I think there are other answers that were neglected.
The equation derived from the similar triangles is only valid if x or y are different from 0.
But if you take x = 0 and y = 0, the rectangle is only one point with an area of 0 and therefore the minimum area is 6 (ie 4*3/2)
Would you say that these answers are also acceptable ?
I also saw this solution, and would respectfully suggest that 6 is, indeed, the only correct answer to part two. Surely we should not assume that the illustration of the problem is drawn to scale, unless we are told so.
That was my initial reaction, but now I'm not so sure.
If, as is suggested in some of the comments further down, you cannot theoretically have a rectangle with side length 0, then I would have to agree that this solution is not valid. Can anyone give a definitive answer about the validity of a rectangle with side length 0? I cannot find an answer to this on the web, although I seem to remember being told (in a computer graphics class) that a rectangle which has one side of length 0 is a line, and a line of length of zero is a point. I may be misremembering, of course, but would appreciate any help.
No. Because we know that ONE of the angles of the rectangle is on the hypotenuse we cannot have all of the angles coincide with the right angle of the triangle.
The rectangle with side lengths 0, 0 cannot be inscribed in the triangle in the way shown in the video, since the triangle has positive side lengths (>3 and >4, respectively). Therefore, (0, 0) is not a solution at all. This geometric condition ensures that all side lengths are positive and the math presented in the video makes sense.
yes
A similar task was used in the national exams in Georgia (2016). It was rated 4 points.

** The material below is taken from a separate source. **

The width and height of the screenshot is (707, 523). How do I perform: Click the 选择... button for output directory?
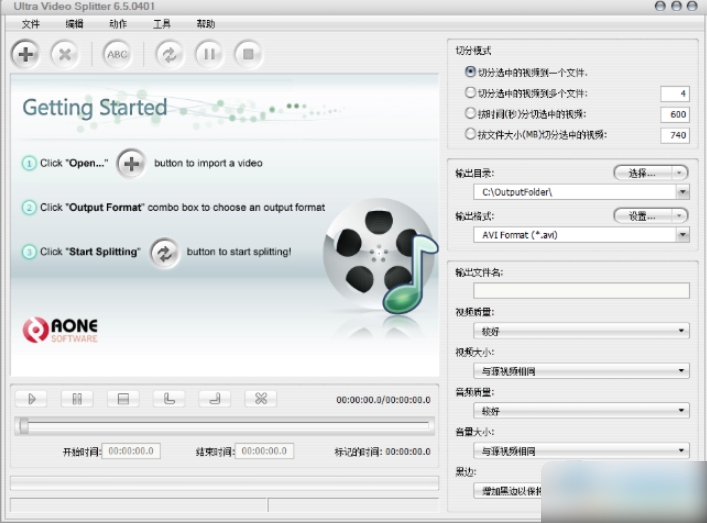650,173
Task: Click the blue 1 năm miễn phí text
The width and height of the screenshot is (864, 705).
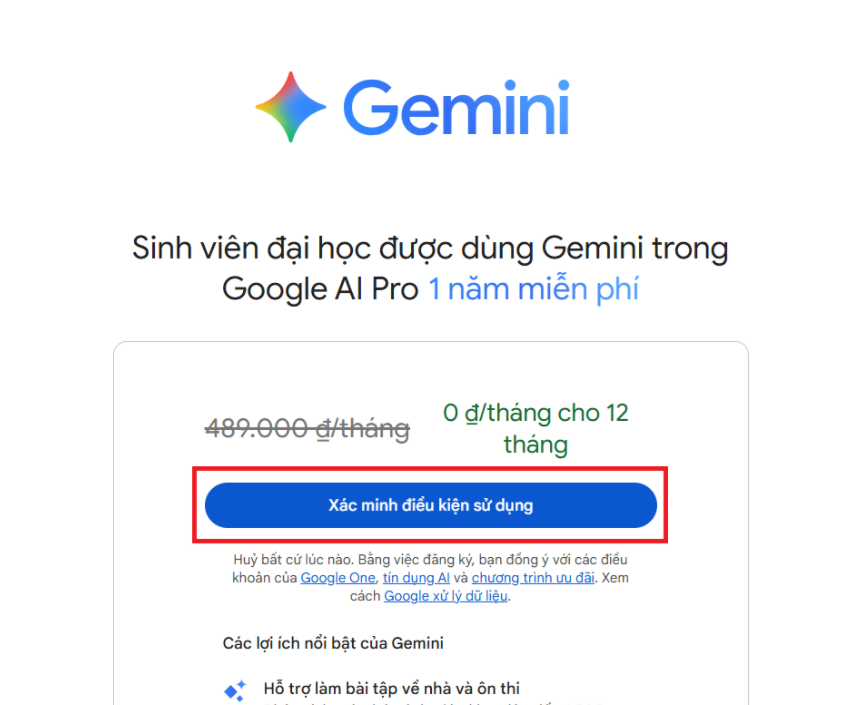Action: coord(533,289)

I learnt how to find maximum and minimum value of a function yesterday and found it very interesting and here we are now
The two triangles are similar. Using x as the width of the rectangle and y as the height, the proportion for the triangles is 3/y=x/4. By cross multiplying, we get the area of the rectangle xy = 12.
Hello Presh, I've followed you since I was in school. Now I'm training to become a math teacher. I've always loved the way you present the problem and the animations you create. please could you let me know what software you use for your videos so I could make my own to help my students understand math better?
He uses PowerPoint
I, without reading the question properly, found the minimum area of the two small triangles pretty easily. In terms of angle B it is area = 4.5 * tan(B) + 8 / tan (B). Differentiate and you get the minimum at tan(B) = 4/3, easy after that to solve everything.

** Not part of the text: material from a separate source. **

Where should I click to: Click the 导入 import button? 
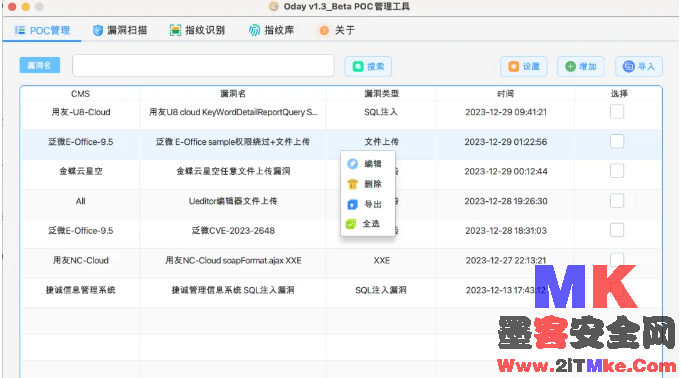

Well according to the pythagorean triplet it has 2m m^2-1 and m^2+1 its way easier by that
I found this one fairly easy, save that I just took the area of the triangle as (4+y)(3+x)/2 rather than as three separate areas (why do that). Then substitute in for y to get (4+12/x)(3+x)/2 and simplify to get area equals 12+2x+18/x. We might as well throw away the common factor of 2 and the constant as they play no part in finding a minimum, so take the first differential of x+9/x and get 1-9/x^2. Solve that for the value of 0 to get a min/max and the only positive root is 3, so an 8 x 6 right angle triangle.
It's a general rule when looking for minimum/maximums you can strip out those common factors and fixed constants when differentiating the function. It's a short-cut, but then that's what interview questions are surely about. However, it might be wiser to do it in full for an examination answer.

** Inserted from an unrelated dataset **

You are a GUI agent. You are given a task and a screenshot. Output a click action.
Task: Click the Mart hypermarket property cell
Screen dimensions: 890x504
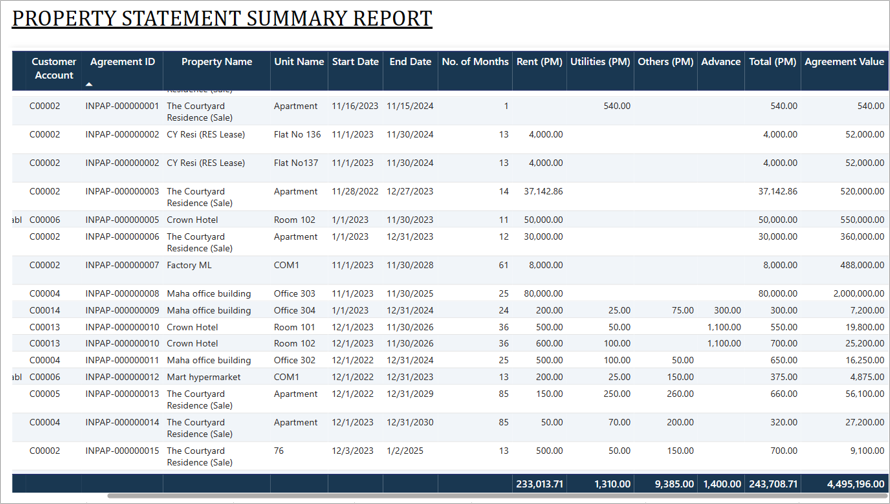[x=203, y=377]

This is about the level of question that was in the calculus part of the "O" level examination in England when I took it back in the summer of 1966 aged 16. It's a bit basic for university entrance in my view, albeit in most of the UK university courses are specialist subjects so if you are going for a science, then the standard required for mathematics is a lot higher than, say, English Literature. The mathematics requirements for the latter will normally be fairly low.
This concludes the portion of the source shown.